I like his causal answer to Newcomb's problem:
In principle, you could base your decision of whether to one-box or two-box on anything you like: for example, on whether the name of some obscure childhood friend had an even or odd number of letters. However, this suggests that the problem of predicting whether you will one-box or two-box is “you-complete.” In other words, if the Predictor can solve this problem reliably, then it seems to me that it must possess a simulation of you so detailed as to constitute another copy of you (as discussed previously). But in that case, to whatever extent we want to think about Newcomb’s paradox in terms of a freely-willed decision at all, we need to imagine two entities separated in space and time—the “flesh-and-blood you,” and the simulated version being run by the Predictor—that are nevertheless “tethered together” and share common interests. If we think this way, then we can easily explain why one-boxing can be rational, even without backwards-in-time causation. Namely, as you contemplate whether to open one box or two, who’s to say that you’re not “actually” the simulation? If you are, then of course your decision can affect what the Predictor does in an ordinary, causal way.
Simple but misleading.
This is because Newcomb's problem is not reliant on the predictor being perfectly accurate. All they need to do is predict you so well that people who one-box walk away with more expected utility than people who two-box. This is easy - even humans can predict other humans this well (though we kinda evolved to be good at it).

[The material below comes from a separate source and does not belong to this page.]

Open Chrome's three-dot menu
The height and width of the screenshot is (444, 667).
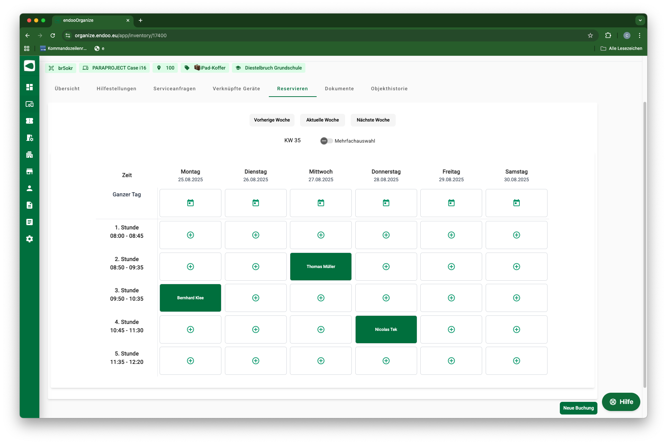pos(639,35)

So if it's still worth it to one-box even if you're not being copied, what good is an argument that relies on you being copied to work?
Scott Aaronson has a new 85 page essay up, titled "The Ghost in the Quantum Turing Machine". (Abstract here.) In Section 2.11 (Singulatarianism) he explicitly mentions Eliezer as an influence. But that's just a starting point, and he then moves in a direction that's very far from any kind of LW consensus. Among other things, he suggests that a crucial qualitative difference between a person and a digital upload is that the laws of physics prohibit making perfect copies of a person. Personally, I find the arguments completely unconvincing, but Aaronson is always thought-provoking and fun to read, and this is a good excuse to read about things like (I quote the abstract) "the No-Cloning Theorem, the measurement problem, decoherence, chaos, the arrow of time, the holographic principle, Newcomb's paradox, Boltzmann brains, algorithmic information theory, and the Common Prior Assumption". This is not just a shopping list of buzzwords, these are all important components of the author's main argument. It unfortunately still seems weak to me, but the time spent reading it is not wasted at all.